> _What you need to do_:
Go to the line below containing "This screenshot has width=868, height=452." and print exactly from there through the line containing "Open the Placement", both included. Print nothing else.

[Opening Records to process section]

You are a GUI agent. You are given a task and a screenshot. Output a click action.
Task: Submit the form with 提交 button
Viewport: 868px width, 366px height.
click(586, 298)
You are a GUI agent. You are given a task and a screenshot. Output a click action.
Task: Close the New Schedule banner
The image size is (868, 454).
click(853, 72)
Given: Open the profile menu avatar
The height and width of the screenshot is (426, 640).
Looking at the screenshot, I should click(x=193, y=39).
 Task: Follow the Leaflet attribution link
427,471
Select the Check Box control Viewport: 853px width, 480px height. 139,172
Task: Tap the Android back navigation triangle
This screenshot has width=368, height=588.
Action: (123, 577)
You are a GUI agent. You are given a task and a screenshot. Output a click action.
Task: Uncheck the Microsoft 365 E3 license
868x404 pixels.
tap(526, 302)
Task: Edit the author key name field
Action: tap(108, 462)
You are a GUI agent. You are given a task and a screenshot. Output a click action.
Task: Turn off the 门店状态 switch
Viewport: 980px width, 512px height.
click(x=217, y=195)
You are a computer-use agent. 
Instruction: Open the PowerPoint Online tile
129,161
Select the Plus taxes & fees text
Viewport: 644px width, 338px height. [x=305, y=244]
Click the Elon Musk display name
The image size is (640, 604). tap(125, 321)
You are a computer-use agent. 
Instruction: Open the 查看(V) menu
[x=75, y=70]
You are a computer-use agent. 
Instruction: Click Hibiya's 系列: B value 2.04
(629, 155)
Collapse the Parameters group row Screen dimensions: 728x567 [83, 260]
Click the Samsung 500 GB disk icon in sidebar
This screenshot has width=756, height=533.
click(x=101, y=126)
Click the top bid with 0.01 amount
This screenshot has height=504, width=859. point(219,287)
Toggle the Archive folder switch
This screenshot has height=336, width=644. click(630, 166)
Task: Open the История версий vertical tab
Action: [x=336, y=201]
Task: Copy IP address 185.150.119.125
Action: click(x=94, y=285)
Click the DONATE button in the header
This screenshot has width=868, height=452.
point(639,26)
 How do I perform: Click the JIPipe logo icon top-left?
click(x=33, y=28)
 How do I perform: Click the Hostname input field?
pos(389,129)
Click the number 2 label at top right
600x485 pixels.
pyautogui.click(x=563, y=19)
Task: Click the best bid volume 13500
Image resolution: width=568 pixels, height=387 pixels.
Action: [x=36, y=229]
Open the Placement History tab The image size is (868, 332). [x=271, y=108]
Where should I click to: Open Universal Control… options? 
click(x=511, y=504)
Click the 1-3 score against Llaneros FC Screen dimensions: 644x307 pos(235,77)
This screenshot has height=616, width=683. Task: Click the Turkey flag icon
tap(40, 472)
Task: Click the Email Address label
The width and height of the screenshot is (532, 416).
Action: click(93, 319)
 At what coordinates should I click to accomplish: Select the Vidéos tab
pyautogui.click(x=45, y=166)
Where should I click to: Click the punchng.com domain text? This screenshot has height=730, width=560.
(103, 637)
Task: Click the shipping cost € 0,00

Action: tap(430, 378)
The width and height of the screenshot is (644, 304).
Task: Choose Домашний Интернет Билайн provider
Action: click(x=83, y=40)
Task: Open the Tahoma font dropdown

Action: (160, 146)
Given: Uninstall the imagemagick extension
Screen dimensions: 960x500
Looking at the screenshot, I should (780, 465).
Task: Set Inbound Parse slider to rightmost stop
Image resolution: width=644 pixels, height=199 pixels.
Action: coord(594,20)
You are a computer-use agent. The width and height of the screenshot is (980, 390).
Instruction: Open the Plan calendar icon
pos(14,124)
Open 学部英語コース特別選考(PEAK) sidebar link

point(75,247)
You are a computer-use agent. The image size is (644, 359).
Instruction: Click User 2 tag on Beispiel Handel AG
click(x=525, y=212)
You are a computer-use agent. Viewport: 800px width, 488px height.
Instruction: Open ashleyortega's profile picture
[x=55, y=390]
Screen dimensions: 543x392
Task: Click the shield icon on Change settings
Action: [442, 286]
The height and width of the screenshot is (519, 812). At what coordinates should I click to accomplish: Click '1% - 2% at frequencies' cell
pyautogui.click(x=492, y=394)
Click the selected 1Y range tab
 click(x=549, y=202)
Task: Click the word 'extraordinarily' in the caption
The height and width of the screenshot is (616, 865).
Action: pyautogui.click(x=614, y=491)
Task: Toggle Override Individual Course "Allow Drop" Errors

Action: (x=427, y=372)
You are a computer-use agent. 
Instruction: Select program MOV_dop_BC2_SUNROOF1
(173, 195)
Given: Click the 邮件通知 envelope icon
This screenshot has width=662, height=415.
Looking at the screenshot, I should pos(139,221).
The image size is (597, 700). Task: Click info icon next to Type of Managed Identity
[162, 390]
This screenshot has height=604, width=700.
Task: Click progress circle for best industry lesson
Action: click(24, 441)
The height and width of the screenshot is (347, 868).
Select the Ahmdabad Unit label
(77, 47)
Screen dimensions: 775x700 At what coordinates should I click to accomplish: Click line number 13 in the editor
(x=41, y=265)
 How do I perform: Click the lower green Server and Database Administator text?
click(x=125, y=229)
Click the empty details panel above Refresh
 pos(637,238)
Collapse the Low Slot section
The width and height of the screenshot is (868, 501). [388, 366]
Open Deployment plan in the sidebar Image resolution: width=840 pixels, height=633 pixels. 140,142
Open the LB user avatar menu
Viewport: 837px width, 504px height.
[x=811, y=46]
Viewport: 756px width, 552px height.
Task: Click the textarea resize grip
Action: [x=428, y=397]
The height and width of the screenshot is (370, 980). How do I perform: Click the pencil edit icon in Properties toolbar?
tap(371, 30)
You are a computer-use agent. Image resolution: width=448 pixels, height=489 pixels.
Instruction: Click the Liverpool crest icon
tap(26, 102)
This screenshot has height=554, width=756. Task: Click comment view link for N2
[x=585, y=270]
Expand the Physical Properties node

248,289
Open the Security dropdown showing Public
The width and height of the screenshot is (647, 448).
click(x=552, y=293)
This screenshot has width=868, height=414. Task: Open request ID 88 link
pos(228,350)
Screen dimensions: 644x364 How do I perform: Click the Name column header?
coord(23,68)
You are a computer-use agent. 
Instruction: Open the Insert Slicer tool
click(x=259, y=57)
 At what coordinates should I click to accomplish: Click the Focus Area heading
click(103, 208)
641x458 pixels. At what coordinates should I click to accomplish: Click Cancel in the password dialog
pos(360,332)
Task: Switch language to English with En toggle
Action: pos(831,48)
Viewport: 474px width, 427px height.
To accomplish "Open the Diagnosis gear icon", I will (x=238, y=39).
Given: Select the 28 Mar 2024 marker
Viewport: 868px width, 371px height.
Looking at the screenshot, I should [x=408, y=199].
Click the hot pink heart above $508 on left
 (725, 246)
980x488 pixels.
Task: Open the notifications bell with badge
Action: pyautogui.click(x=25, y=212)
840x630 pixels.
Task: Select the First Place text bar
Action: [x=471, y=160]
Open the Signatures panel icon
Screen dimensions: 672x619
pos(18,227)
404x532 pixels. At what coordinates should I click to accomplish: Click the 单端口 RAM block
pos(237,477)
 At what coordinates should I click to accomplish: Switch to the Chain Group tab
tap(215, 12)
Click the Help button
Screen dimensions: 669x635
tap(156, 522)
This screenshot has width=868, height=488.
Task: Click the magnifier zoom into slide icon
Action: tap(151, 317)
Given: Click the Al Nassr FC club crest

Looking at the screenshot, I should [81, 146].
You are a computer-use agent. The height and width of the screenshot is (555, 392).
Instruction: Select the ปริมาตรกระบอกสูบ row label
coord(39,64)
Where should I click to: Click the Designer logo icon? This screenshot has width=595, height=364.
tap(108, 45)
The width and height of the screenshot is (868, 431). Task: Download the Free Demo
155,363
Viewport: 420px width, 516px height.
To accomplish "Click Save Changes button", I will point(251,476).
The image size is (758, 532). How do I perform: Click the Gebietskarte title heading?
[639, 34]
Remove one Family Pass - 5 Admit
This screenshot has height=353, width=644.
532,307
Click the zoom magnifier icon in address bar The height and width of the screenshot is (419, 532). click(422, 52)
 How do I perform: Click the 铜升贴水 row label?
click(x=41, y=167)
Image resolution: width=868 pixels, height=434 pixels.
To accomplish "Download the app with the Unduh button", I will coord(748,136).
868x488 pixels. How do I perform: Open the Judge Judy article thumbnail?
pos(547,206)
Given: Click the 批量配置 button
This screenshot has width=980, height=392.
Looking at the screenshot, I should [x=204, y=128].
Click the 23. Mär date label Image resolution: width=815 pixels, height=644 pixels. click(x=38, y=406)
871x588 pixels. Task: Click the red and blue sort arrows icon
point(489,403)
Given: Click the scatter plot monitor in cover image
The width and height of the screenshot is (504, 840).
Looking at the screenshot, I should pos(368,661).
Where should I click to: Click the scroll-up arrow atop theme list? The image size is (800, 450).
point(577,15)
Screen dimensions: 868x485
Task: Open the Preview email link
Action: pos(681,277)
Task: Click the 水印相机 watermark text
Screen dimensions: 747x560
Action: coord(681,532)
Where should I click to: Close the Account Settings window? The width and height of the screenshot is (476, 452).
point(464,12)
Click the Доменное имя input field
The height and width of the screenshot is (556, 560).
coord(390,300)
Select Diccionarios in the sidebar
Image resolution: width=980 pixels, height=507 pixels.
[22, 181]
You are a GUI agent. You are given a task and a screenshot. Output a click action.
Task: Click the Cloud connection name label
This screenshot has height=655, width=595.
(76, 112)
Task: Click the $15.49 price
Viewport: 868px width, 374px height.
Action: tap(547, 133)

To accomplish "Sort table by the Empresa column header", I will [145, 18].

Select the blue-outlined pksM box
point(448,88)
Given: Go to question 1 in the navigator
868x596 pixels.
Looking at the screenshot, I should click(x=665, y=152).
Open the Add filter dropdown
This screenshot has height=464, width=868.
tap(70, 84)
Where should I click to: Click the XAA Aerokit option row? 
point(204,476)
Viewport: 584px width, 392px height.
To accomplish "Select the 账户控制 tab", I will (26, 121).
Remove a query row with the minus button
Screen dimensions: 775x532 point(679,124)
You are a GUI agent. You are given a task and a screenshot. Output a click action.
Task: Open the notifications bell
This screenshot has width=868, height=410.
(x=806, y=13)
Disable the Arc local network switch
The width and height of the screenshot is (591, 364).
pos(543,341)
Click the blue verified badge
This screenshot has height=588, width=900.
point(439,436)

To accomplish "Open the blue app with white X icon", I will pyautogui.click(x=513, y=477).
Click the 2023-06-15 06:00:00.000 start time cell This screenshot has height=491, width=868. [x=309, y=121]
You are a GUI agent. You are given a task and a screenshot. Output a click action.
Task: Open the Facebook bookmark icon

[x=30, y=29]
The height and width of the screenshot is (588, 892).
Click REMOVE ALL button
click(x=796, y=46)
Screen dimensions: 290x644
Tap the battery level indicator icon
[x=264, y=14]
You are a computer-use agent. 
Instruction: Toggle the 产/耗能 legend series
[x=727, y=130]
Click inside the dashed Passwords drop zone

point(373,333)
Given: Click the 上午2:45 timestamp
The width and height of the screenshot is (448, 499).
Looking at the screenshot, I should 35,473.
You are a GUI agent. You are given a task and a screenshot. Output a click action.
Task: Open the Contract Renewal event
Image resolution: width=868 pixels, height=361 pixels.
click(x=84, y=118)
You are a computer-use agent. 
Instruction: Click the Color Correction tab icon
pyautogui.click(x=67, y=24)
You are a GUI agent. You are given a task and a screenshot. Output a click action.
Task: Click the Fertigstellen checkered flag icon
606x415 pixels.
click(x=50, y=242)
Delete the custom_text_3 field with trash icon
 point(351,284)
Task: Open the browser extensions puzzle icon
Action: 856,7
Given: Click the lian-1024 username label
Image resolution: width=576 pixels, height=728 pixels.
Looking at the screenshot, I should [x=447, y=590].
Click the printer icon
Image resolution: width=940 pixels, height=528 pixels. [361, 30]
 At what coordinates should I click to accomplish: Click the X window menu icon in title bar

[Closing Records to process section]

> _Response area_:
This screenshot has width=868, height=452.
point(639,26)
 How do I perform: Click the JIPipe logo icon top-left?
click(x=33, y=28)
 How do I perform: Click the Hostname input field?
pos(389,129)
Click the number 2 label at top right
600x485 pixels.
pyautogui.click(x=563, y=19)
Task: Click the best bid volume 13500
Image resolution: width=568 pixels, height=387 pixels.
Action: [x=36, y=229]
Open the Placement History tab The image size is (868, 332). [x=271, y=108]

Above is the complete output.